By taking minutes, students get a chance to develop their listening, synthesizing, and writing skills. Boris (1983) suggests the following:
- Prepare your students by having everyone take careful notes for the class period, go home and rework them into minutes, and hand them in for comments. It can be the students’ discretion whether the minutes are in outline or narrative form.
- Decide on one to two good models to read or distribute to the class.
- At the beginning of each of the following classes, assign one student to take minutes for the period.
- Give a piece of carbon paper to the student who is taking minutes so that you can have a rough copy.
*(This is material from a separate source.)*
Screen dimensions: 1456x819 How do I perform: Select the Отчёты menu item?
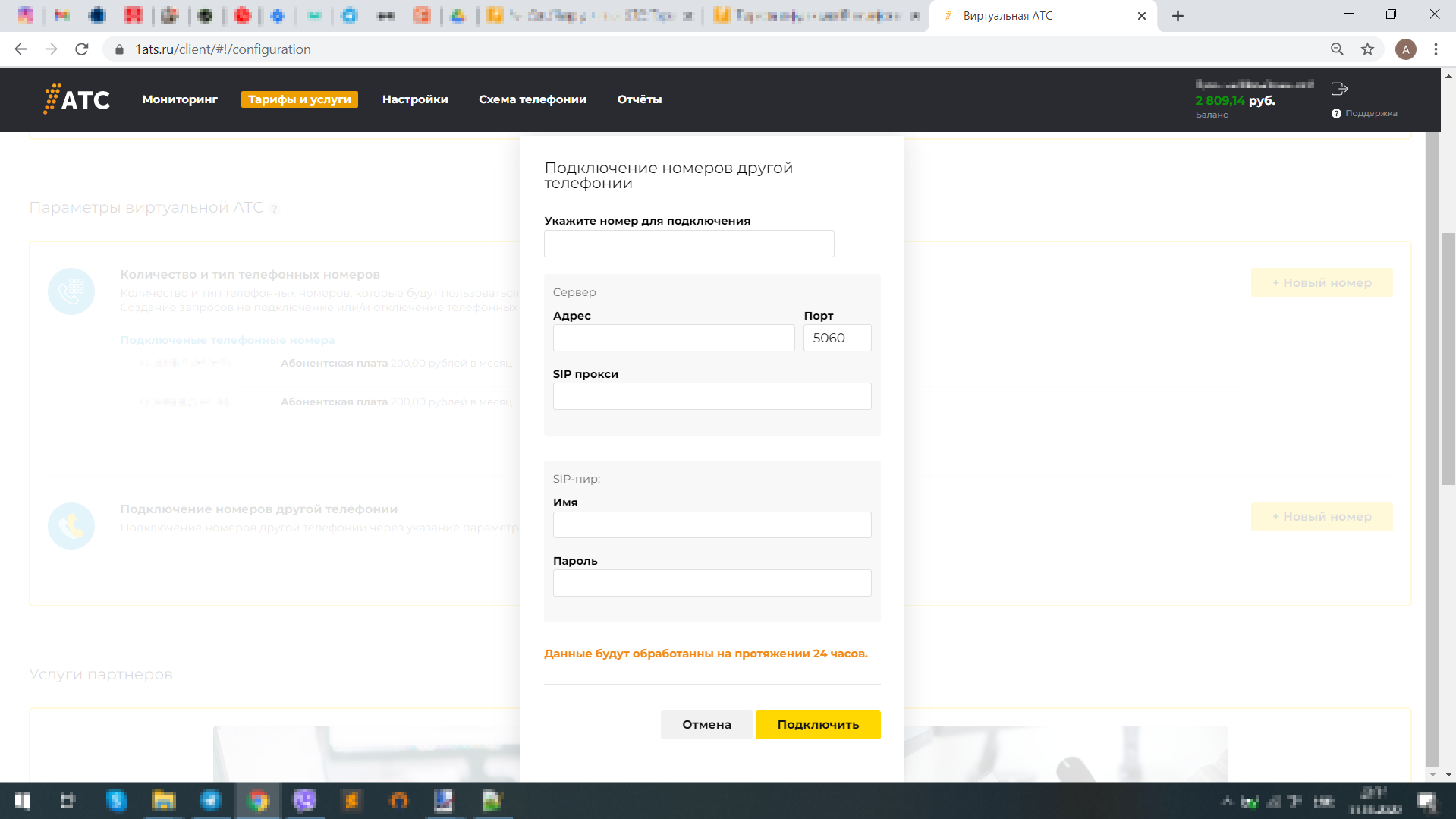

The student then takes the original home and revises it in time to read it aloud at the next class meeting.
- After the student has read their minutes, ask other students to comment on their accuracy and quality. If necessary, the student will revise the minutes and turn in two copies, one for grading and one for your files.
- Structure small group discussion around a writing task.
For example, have your students pick three words that are of major importance to the day’s session. Ask your class to write freely for two to three minutes on just one of the words. Next, give the students five to ten minutes to meet in groups to share what they have written and generate questions to ask in class. - Use peer response groups.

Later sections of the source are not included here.